# Raw data
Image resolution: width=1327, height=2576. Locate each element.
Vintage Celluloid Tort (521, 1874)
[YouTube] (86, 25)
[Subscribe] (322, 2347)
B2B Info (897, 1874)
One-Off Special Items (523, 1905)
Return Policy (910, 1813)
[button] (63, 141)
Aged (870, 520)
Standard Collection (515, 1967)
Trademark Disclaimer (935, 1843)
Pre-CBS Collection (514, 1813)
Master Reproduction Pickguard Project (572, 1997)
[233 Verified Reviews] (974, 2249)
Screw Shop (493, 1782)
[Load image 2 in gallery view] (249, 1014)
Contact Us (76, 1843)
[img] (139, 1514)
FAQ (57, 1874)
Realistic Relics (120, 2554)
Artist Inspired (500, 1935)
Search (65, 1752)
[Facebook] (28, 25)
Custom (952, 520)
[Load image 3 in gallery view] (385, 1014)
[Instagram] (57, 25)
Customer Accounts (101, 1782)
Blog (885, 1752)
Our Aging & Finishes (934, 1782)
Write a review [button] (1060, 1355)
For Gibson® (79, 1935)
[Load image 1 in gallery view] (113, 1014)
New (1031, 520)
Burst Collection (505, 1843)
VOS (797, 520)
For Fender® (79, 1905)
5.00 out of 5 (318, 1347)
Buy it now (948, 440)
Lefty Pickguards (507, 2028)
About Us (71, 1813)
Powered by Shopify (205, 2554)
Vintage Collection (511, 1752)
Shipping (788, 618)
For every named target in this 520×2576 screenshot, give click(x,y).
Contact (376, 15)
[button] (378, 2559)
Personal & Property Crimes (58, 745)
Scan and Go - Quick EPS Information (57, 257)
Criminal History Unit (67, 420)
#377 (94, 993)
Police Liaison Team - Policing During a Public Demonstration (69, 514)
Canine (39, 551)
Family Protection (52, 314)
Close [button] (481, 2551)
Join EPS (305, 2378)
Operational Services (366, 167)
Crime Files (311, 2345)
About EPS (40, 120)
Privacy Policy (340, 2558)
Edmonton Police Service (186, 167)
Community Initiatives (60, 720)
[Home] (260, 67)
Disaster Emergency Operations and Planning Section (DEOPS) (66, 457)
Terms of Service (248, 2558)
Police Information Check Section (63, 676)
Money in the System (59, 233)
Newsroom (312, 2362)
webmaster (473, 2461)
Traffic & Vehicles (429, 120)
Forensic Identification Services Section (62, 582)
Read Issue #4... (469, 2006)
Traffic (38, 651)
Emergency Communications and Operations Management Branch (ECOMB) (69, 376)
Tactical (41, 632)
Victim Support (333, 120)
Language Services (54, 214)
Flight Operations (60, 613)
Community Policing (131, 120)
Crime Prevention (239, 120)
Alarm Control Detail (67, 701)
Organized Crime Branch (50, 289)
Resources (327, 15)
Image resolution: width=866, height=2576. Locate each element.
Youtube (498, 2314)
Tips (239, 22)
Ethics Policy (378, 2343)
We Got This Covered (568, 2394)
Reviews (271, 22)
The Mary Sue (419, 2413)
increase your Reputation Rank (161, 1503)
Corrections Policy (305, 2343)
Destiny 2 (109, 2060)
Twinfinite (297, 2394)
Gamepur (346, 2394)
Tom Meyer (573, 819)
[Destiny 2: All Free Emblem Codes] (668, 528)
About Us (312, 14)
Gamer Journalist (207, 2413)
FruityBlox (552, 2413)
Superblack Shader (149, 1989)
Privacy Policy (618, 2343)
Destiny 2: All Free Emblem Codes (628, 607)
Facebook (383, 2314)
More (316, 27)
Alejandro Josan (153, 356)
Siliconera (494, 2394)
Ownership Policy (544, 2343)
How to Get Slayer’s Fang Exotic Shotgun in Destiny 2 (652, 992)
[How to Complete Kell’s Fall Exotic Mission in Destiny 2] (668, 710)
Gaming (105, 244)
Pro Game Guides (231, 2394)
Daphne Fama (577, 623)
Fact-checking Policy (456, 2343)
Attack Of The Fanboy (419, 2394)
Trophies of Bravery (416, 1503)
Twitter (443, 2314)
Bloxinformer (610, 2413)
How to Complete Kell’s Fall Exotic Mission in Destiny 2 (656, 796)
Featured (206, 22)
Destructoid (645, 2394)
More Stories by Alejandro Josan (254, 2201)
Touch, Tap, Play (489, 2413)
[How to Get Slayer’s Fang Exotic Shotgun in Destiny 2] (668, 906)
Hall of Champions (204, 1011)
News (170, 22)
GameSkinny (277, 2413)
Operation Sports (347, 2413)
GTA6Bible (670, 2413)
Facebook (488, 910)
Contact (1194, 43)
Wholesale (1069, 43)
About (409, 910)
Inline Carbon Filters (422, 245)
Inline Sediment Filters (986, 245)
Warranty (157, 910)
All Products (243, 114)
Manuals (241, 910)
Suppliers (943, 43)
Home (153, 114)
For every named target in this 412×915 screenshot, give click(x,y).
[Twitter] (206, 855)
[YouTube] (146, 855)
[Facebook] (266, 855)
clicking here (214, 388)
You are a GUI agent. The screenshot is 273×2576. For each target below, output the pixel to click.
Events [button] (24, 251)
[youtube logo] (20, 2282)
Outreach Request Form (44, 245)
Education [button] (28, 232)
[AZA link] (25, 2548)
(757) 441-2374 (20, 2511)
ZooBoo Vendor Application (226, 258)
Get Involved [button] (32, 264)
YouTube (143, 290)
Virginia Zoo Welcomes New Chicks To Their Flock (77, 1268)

# What to produce
What the task asks for is a word-for-word repeat of the lines above, from the first through the one containing "Standard Collection (515, 1967)".

# Result for this task
Image resolution: width=1327, height=2576. Locate each element.
Vintage Celluloid Tort (521, 1874)
[YouTube] (86, 25)
[Subscribe] (322, 2347)
B2B Info (897, 1874)
One-Off Special Items (523, 1905)
Return Policy (910, 1813)
[button] (63, 141)
Aged (870, 520)
Standard Collection (515, 1967)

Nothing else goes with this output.